» Task directions:
Copy out all of the lines below word for word.

» Data shown:

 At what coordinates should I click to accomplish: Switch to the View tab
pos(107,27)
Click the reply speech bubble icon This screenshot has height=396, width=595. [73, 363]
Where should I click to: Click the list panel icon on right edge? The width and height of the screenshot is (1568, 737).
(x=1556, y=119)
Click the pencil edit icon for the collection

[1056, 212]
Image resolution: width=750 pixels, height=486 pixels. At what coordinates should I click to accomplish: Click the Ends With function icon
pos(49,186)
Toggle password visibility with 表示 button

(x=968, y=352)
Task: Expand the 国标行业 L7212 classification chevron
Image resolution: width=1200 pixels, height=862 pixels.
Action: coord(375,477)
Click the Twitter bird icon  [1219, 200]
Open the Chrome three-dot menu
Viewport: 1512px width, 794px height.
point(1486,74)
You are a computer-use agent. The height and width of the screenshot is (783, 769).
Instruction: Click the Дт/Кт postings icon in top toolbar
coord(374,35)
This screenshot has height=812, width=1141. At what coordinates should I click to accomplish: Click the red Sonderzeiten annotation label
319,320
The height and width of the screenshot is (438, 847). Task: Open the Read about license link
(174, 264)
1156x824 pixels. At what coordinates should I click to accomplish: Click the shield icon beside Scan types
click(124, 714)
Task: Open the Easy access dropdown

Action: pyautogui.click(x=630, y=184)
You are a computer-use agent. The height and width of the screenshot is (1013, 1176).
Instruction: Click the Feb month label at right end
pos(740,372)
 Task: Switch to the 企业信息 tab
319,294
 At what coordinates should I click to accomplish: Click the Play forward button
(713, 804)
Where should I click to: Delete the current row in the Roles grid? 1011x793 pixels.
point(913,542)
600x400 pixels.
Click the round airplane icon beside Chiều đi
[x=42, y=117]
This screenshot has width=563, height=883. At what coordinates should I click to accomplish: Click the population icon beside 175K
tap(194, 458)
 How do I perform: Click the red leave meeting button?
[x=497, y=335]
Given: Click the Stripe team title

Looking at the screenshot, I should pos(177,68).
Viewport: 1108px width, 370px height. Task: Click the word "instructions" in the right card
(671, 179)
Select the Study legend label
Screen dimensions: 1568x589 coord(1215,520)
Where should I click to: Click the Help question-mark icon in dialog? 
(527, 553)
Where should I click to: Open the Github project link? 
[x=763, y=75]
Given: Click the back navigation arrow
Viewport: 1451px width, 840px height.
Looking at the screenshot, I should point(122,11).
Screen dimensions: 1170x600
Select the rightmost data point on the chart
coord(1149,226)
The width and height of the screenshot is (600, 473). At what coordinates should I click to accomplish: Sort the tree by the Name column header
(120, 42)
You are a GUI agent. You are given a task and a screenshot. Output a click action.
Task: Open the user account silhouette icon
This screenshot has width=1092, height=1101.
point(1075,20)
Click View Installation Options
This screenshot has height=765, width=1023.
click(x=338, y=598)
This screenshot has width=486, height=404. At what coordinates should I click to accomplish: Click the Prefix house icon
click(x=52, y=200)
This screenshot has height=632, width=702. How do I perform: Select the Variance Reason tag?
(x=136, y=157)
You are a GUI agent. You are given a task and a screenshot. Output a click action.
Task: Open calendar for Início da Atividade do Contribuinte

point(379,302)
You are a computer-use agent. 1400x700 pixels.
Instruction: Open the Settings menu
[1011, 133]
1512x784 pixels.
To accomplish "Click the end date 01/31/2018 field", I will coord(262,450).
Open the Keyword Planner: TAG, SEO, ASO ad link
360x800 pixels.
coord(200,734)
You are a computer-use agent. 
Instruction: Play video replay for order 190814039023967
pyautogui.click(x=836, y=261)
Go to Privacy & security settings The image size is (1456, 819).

» Output of the exercise:
 At what coordinates should I click to accomplish: Switch to the View tab
pos(107,27)
Click the reply speech bubble icon This screenshot has height=396, width=595. [73, 363]
Where should I click to: Click the list panel icon on right edge? The width and height of the screenshot is (1568, 737).
(x=1556, y=119)
Click the pencil edit icon for the collection

[1056, 212]
Image resolution: width=750 pixels, height=486 pixels. At what coordinates should I click to accomplish: Click the Ends With function icon
pos(49,186)
Toggle password visibility with 表示 button

(x=968, y=352)
Task: Expand the 国标行业 L7212 classification chevron
Image resolution: width=1200 pixels, height=862 pixels.
Action: coord(375,477)
Click the Twitter bird icon  [1219, 200]
Open the Chrome three-dot menu
Viewport: 1512px width, 794px height.
point(1486,74)
You are a computer-use agent. The height and width of the screenshot is (783, 769).
Instruction: Click the Дт/Кт postings icon in top toolbar
coord(374,35)
This screenshot has height=812, width=1141. At what coordinates should I click to accomplish: Click the red Sonderzeiten annotation label
319,320
The height and width of the screenshot is (438, 847). Task: Open the Read about license link
(174, 264)
1156x824 pixels. At what coordinates should I click to accomplish: Click the shield icon beside Scan types
click(124, 714)
Task: Open the Easy access dropdown

Action: pyautogui.click(x=630, y=184)
You are a computer-use agent. The height and width of the screenshot is (1013, 1176).
Instruction: Click the Feb month label at right end
pos(740,372)
 Task: Switch to the 企业信息 tab
319,294
 At what coordinates should I click to accomplish: Click the Play forward button
(713, 804)
Where should I click to: Delete the current row in the Roles grid? 1011x793 pixels.
point(913,542)
600x400 pixels.
Click the round airplane icon beside Chiều đi
[x=42, y=117]
This screenshot has width=563, height=883. At what coordinates should I click to accomplish: Click the population icon beside 175K
tap(194, 458)
 How do I perform: Click the red leave meeting button?
[x=497, y=335]
Given: Click the Stripe team title

Looking at the screenshot, I should pos(177,68).
Viewport: 1108px width, 370px height. Task: Click the word "instructions" in the right card
(671, 179)
Select the Study legend label
Screen dimensions: 1568x589 coord(1215,520)
Where should I click to: Click the Help question-mark icon in dialog? 
(527, 553)
Where should I click to: Open the Github project link? 
[x=763, y=75]
Given: Click the back navigation arrow
Viewport: 1451px width, 840px height.
Looking at the screenshot, I should point(122,11).
Screen dimensions: 1170x600
Select the rightmost data point on the chart
coord(1149,226)
The width and height of the screenshot is (600, 473). At what coordinates should I click to accomplish: Sort the tree by the Name column header
(120, 42)
You are a GUI agent. You are given a task and a screenshot. Output a click action.
Task: Open the user account silhouette icon
This screenshot has width=1092, height=1101.
point(1075,20)
Click View Installation Options
This screenshot has height=765, width=1023.
click(x=338, y=598)
This screenshot has width=486, height=404. At what coordinates should I click to accomplish: Click the Prefix house icon
click(x=52, y=200)
This screenshot has height=632, width=702. How do I perform: Select the Variance Reason tag?
(x=136, y=157)
You are a GUI agent. You are given a task and a screenshot. Output a click action.
Task: Open calendar for Início da Atividade do Contribuinte

point(379,302)
You are a computer-use agent. 1400x700 pixels.
Instruction: Open the Settings menu
[1011, 133]
1512x784 pixels.
To accomplish "Click the end date 01/31/2018 field", I will coord(262,450).
Open the Keyword Planner: TAG, SEO, ASO ad link
360x800 pixels.
coord(200,734)
You are a computer-use agent. 
Instruction: Play video replay for order 190814039023967
pyautogui.click(x=836, y=261)
Go to Privacy & security settings The image size is (1456, 819).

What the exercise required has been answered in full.